September 19, 2010
After Sunday’s Bruin Bash concert and dance, UCLA Welcome Week continues with events that include the Enormous Activities Fair, New Student Barbecue and Sports Jamboree.
One of the lineup’s unique contributions is the second annual Volunteer Day – the largest student volunteer day in the nation, said Antoinette Mongelli, executive director of the newly established UCLA Volunteer Center. The 5,000 participants will perform tasks such as mentoring high school students or restoring beach trails in the greater L.A. area.
Mongelli said broader student involvement will be central to this year’s event, and service will be expanded to 22 sites, compared to last year’s eight.
“We wanted to pick sites that students could go back to on their own,” Mongelli said of choosing Volunteer Day’s venues, which include last year’s locations of Gompers Middle School along with new additions such as Griffith Park.
According to the UCLA Office of Analysis and Information Management, Bruins collectively spend about 2 million hours a year volunteering. Volunteer Day aims to direct the student body to in-need areas of Los Angeles that are not obvious from the campus’ sheltered Westwood vantage point, Mongelli said.
On Tuesday, students will be directed to one of several on-campus bus-loading zones depending on their residence hall floor.

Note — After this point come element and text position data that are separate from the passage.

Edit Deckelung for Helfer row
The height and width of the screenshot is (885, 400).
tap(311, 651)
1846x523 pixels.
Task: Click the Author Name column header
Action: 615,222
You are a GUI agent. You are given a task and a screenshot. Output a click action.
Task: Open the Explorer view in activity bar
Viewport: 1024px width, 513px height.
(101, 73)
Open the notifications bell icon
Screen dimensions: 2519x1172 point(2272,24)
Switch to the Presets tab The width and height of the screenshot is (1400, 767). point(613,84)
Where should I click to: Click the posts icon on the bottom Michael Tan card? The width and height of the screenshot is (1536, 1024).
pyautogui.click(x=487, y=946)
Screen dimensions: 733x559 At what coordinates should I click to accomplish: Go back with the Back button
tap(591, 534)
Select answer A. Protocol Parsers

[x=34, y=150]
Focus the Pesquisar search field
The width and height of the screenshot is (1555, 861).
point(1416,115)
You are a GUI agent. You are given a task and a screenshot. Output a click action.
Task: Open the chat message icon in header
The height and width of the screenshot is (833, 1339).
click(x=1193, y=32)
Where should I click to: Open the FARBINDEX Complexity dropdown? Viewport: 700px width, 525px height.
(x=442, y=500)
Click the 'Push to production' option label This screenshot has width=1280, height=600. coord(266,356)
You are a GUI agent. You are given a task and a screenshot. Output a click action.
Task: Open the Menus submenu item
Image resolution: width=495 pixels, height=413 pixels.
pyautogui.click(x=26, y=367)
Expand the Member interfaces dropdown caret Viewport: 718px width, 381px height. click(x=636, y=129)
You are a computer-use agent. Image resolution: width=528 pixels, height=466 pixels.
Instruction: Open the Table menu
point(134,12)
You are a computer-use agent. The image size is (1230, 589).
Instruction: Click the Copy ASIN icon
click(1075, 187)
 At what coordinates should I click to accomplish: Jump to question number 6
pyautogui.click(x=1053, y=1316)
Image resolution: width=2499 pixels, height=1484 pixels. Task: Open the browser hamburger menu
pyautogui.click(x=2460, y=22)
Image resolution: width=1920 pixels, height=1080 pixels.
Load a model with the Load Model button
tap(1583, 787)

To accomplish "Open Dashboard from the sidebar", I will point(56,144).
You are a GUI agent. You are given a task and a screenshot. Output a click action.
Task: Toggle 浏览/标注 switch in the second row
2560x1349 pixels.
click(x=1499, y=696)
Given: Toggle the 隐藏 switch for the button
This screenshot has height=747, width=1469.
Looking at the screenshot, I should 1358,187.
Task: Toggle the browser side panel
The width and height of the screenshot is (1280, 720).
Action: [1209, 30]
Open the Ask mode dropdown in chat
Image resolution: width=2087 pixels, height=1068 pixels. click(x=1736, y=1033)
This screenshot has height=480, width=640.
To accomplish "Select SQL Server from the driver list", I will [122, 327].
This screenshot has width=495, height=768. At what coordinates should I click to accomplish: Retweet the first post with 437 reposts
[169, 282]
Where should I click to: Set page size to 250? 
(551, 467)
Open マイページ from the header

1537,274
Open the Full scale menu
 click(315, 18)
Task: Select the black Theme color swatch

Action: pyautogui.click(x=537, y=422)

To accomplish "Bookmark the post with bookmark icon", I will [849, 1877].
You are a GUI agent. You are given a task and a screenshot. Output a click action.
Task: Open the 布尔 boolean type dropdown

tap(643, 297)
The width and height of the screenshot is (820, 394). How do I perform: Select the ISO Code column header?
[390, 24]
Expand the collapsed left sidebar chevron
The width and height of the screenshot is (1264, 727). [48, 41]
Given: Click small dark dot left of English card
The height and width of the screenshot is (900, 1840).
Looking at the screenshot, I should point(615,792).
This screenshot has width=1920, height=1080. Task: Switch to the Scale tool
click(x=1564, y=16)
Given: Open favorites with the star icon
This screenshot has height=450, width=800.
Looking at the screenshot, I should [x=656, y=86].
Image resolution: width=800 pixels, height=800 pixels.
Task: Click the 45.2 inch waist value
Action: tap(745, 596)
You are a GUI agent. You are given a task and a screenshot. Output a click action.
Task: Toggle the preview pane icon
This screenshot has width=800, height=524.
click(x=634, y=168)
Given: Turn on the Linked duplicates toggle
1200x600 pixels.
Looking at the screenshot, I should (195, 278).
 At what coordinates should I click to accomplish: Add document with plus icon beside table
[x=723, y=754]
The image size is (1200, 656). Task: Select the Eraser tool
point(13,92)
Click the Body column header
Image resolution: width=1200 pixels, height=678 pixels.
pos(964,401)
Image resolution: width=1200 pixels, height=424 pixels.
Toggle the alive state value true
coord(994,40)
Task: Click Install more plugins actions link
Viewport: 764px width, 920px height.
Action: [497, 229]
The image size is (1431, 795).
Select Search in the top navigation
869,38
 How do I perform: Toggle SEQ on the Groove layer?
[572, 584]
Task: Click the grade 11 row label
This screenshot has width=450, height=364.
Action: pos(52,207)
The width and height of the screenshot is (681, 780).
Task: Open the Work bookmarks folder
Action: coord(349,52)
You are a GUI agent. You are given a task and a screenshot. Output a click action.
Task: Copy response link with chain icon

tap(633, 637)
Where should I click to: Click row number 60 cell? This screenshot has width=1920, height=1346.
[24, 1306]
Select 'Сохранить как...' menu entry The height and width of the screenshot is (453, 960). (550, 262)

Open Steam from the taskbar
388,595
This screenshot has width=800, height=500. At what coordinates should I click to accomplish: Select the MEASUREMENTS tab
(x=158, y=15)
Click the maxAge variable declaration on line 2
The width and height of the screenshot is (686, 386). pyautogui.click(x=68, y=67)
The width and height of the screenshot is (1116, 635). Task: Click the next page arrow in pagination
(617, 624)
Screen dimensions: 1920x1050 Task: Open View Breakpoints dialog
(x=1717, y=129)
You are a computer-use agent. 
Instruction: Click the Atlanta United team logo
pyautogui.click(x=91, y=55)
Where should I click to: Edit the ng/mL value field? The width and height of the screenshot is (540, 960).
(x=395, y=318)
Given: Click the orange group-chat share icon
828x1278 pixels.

Because of the scale of the event and budget restrictions, only freshmen are permitted to volunteer, Mongelli said.
An exception to this rule exists for Bruin transfer students, who will receive an extra-warm welcome this fall, according to Undergraduate Students Association Council President Jasmine Hill.
“With the addition of specialized transfer communities on the Hill and USAC’s agenda containing a lot of advocacy on behalf of transfers, I think the transfer student of this year will have a much more welcoming and inclusive UCLA experience than maybe of those in years past,” Hill said.
Events such as Thursday’s Transfer Student Open House and the Bruin Resource Center’s “Zeitoun” reading discussion have been tailored to older incoming students, giving them a place to venture during the typically first-year-oriented Welcome Week.
The events geared to first-years include the Sports Jamboree, in which intramural and club sport booths are posted on the Intramural Field on Wednesday.
That evening, residential hall students will have an opportunity to discuss “Zeitoun,” the official UCLA Common Book distributed to all new students in their halls.
Friday’s BruinFest, formerly dubbed ResFest, at the Wooden Center caps the week off with a night of carnival games and free recreation classes. Students hungry for more mingling can attend UCLA Day at the Los Angeles County Fair on Saturday, where Bruins are granted free admission with a printout coupon.
For first-years daunted by the onslaught of spirited happenings, Hill said the Enormous Activities fair is a Welcome Week must and an ideal place to start one’s transition to UCLA.
“The activities fair … gives students such a great connection to the campus and a feel for what Bruin life is all about,” Hill said of Monday’s Royce Quad happening, which will feature more than 300 informative booths centered on campus opportunities, from art groups and dance clubs to Greek life.
Even with the activities fair’s move from the Intramural Field to Royce Quad because of Pauley Pavilion construction, Hill said she expects no difference in the turnout or success of the fair or other relocated Welcome Week staples such as the New Student Welcome ceremony.
The cornerstone of Monday’s ceremony consists of a message from motivational speaker Scott Greenberg. The event will take place in Drake Stadium instead of the traditional Pauley, a location Hill finds endearing because students will end their UCLA journey with a graduation ceremony on the same field.
Such is also the case with Sunday night’s Bruin Bash concert and dance, whose Drake Stadium locale holds 11,000 Bruins.
Cultural Affairs Commissioner Kinnery Shah said it was a struggle to plan around Pauley’s current construction, which forced Bruin Bash’s lounge and dance area into the Los Angeles Tennis Center.
“(The event) worked out though,” Shah said. “Bruin Bash is important in terms of getting people excited for the year and helping them remember why we came to UCLA. It’s because of the students, because of the people.”